The live-action remake of the beloved 1941 animated film hasn't gone down particularly well with the critics
Film critics have been having their say on Disney’s remake of Dumbo, with the movie receiving a large amount of criticism in the first raft of reviews.
Tim Burton’s new live-action/CGI version of the beloved 1941 animated film of the same name is set for release on Friday (March 29), with the likes of Colin Farrell, Danny DeVito and Eva Green all starring.
Reviews of the new Dumbo have been surfacing over the past few days, with the film failing to please a number of prominent critics. The Guardian‘s Peter Bradshaw said that the spirit of the original film had been “painfully de-tusked” by Burton’s new version.
“Tim Burton’s new Dumbo lands in the multiplex big top with a dull thud,” he writes.”It is a flightless pachyderm of a film that saddles itself with 21st-century shame at the idea of circus animals, overcomplicating the first movie, losing the directness, abandoning the lethal pathos, mislaying the songs and finally getting marooned in some sort of steampunk Jurassic Park, jam-packed with retro-futurist boredom that had the kids at the performance I attended talking among themselves.”

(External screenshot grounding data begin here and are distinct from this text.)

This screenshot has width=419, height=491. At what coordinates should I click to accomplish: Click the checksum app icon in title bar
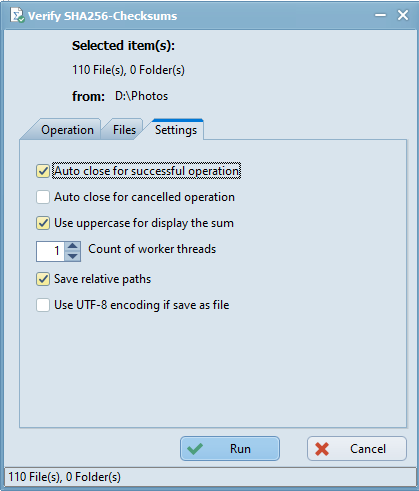pos(17,15)

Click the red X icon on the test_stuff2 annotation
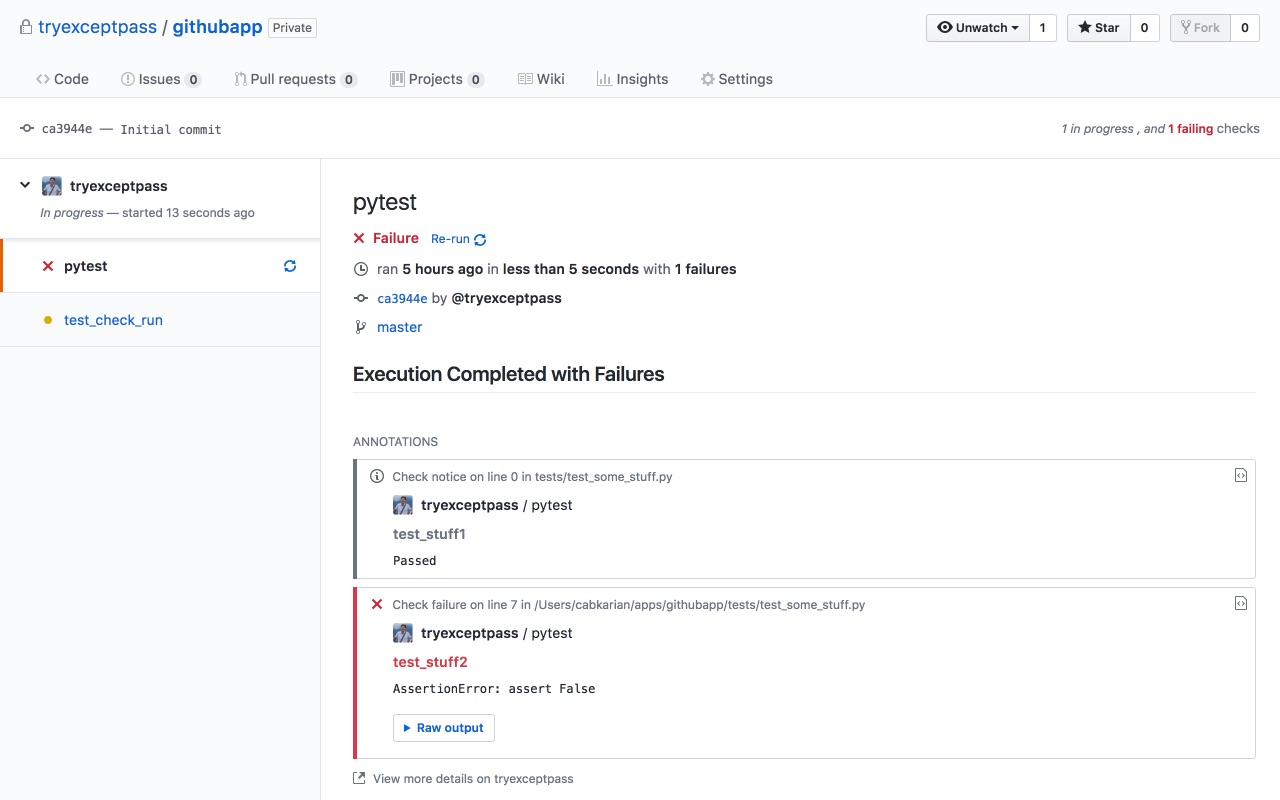tap(377, 604)
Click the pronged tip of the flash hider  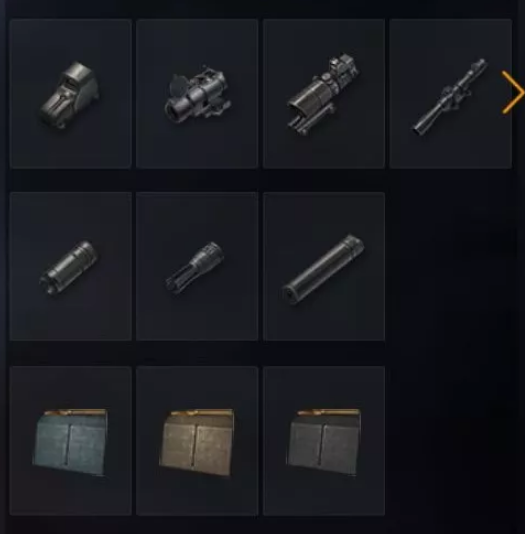click(177, 282)
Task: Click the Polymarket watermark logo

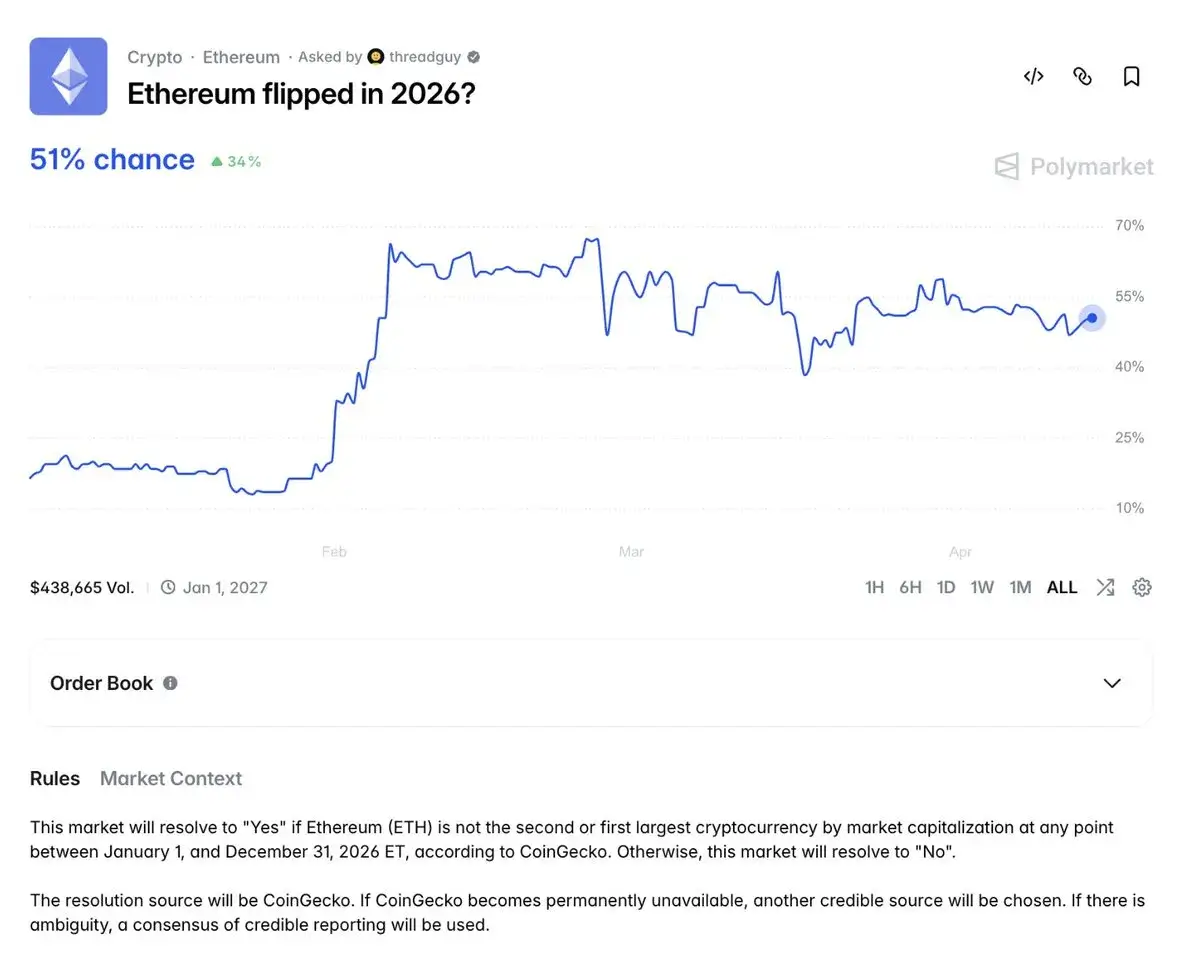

The Daily Telegraph‘s Robbie Collin also wasn’t a fan of Dumbo, writing: “The problem with this latest entry in Disney’s ever-expanding range of recycled classics isn’t that it hews too close to the studio’s original animated masterpiece, but that its many departures only muddle the original’s nursery-rhyme simplicity and neuter its famous sustained emotional wallop.”

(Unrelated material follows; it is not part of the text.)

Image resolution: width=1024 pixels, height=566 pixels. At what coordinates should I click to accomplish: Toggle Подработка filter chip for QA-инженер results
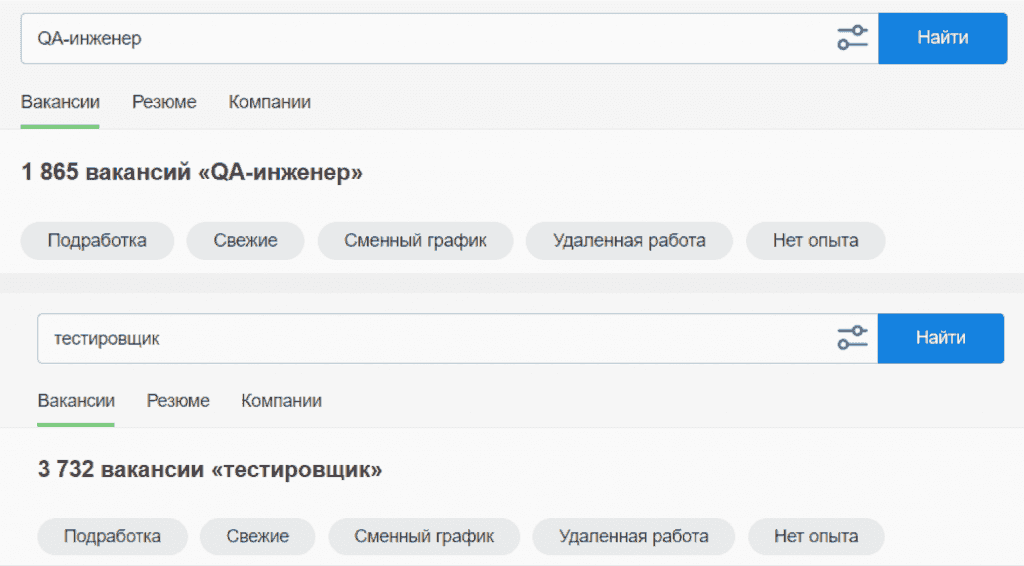[97, 241]
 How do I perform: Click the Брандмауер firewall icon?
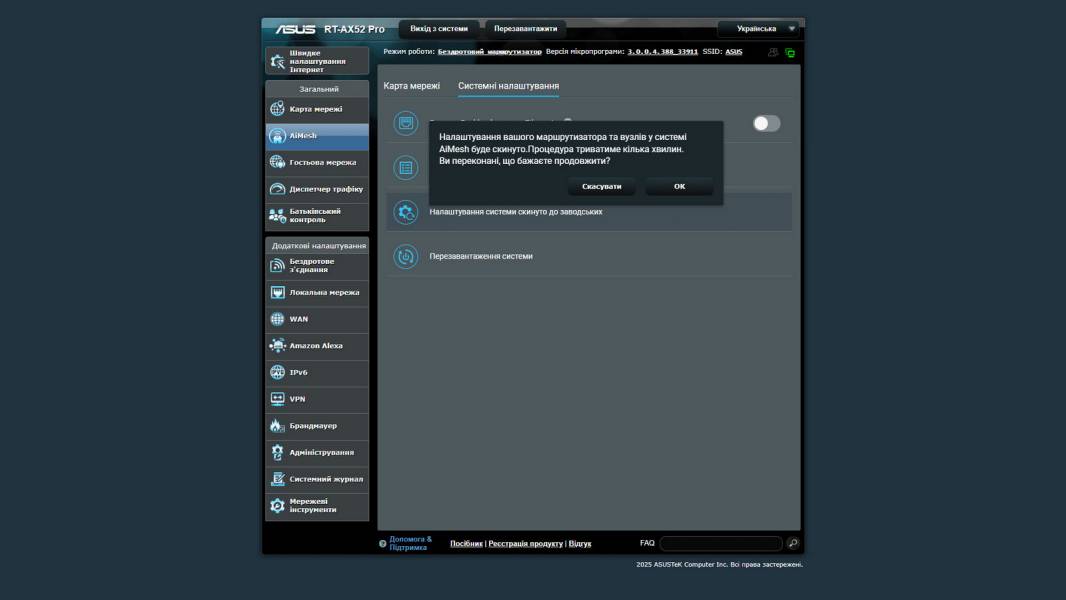(277, 426)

The Hollywood Reporter‘s David Rooney expressed his disappointment in the film. “The actors all do what they can, but mostly get lost in the shuffle and end up with too little to do, like Alan Arkin’s cynical New York banker… But when that visual leaves a more captivating impression than a baby elephant spreading its ears and getting airborne like a glider, something is definitely off in the balance. The new Dumbo holds the attention but too seldom tugs at the heartstrings.”
Writing for The Wrap, Alonso Duralde said that Burton’s version “lacked the heart and innovation” of the 1941 original. “What we get instead feels more like a lesser 1970s Disney live-action comedy about an animal who can do an extraordinary thing, and the mean people who want to steal him. Burton and his collaborators took the beautiful and moving Dumbo and somehow managed to turn it into a throwaway kiddie adventure like Gus or Million Dollar Duck.”
Not all of the critics were united in criticising the movie, though: Empire‘s four-star review saw Ben Travis praising Burton’s take on the animated classic. “An enchanting blend of Disney twinkle and Tim Burton’s dark whimsy that’s at its best when venturing off the beaten path. Come for the super-cute elephant, stay for Keaton and DeVito’s glorious reunion,” a summary reads.
Earlier this month, Arcade Fire’s song for the Dumbo soundtrack, titled ‘Baby Mine’, was released.